Analizzerò i dati rna seq con deseq2 e grafici pronti per la pubblicazione
Analista di dati bioinformatici Omics
Informazioni su questo servizio
Cerchi un'analisi RNA-seq con tabelle chiare, grafici e interpretazione biologica?
Analizzerò dati di RNA-seq bulk o di espressione genica per ricerca, tesi, manoscritti o progetti biotech. Posso lavorare con file FASTQ, matrici di conteggio, tabelle di espressione e file di metadati.
I servizi includono:
- Controllo di qualità RNA-seq e revisione dei campioni
- Analisi di espressione differenziale usando DESeq2 o edgeR
- PCA, clustering dei campioni, volcano plot e heatmap
- Arricchimento GO, KEGG, Reactome o GSEA
- Tabelle di DEG pulite e riepiloghi di espressione genica
- Report Word/PDF con interpretazione chiara
- Codice workflow in R/Python o Linux quando richiesto
Gli strumenti possono includere FastQC, MultiQC, STAR, HISAT2, Salmon, featureCounts, DESeq2, edgeR, clusterProfiler, ggplot2, R, Python e Linux.
Per favore contattami prima di ordinare così posso confermare il numero di campioni, gruppi, confronti, file di input e il miglior pacchetto per il tuo progetto.
FAQ
Traduzione automatica.
Di quali file hai bisogno per iniziare?
Ho bisogno di file FASTQ, matrice di conteggio, file di metadati, dettagli sul gruppo di campioni e le comparazioni che vuoi analizzare.

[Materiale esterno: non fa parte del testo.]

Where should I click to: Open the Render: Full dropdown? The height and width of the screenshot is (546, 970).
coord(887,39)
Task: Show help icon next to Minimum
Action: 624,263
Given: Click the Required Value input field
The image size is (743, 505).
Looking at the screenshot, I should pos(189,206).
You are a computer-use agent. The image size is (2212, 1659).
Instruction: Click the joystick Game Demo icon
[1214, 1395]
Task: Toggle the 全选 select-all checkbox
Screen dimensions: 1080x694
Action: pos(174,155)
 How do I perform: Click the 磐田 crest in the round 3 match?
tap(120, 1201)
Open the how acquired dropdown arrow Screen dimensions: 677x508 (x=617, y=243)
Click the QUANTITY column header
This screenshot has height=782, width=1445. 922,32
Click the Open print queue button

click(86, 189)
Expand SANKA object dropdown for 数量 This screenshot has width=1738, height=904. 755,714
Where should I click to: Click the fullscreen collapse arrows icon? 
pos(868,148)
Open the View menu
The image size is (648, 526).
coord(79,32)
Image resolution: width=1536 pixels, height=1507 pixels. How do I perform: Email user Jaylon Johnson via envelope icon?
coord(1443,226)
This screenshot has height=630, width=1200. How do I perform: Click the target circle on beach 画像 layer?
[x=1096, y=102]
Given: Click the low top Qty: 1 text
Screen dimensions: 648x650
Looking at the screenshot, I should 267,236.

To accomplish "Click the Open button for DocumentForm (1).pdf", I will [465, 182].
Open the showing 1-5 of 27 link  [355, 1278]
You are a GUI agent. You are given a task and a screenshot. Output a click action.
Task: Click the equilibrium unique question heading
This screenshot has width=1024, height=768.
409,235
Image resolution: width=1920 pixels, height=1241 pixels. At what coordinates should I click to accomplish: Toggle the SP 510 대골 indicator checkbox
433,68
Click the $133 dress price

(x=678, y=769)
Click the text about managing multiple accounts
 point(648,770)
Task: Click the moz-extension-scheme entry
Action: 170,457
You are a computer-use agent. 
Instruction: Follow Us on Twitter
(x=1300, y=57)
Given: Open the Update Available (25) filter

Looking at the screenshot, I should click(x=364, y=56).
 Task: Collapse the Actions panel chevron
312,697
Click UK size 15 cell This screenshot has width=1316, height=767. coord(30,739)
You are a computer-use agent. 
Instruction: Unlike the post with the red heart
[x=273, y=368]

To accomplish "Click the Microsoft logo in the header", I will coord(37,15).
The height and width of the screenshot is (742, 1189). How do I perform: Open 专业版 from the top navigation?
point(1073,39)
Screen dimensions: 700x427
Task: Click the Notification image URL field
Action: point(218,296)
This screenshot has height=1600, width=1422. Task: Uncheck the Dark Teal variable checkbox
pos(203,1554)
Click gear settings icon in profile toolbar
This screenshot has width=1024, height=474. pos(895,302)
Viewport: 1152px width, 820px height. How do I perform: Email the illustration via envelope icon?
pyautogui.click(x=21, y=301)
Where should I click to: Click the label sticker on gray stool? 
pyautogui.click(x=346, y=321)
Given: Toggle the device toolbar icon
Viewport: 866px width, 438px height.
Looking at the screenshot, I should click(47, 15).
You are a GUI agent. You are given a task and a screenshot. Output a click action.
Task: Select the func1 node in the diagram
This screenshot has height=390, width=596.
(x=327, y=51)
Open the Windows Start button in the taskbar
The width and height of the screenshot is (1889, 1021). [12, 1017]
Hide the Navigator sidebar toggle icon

Puoi analizzare i file FASTQ raw?
Sì, posso analizzare i file FASTQ raw usando un workflow completo di RNA-seq, che include QC, allineamento o quantificazione, generazione di conteggi e analisi downstream.
Puoi lavorare solo con una matrice di conteggio?
Sì, se hai già una matrice di conteggio e metadati, posso eseguire analisi di espressione differenziale, visualizzazione, arricchimento e report.
Fornisci grafici pronti per la pubblicazione?
Sì, posso fornire grafici PCA, volcano, heatmap, grafici a barre, a punti e figure di arricchimento di pathway.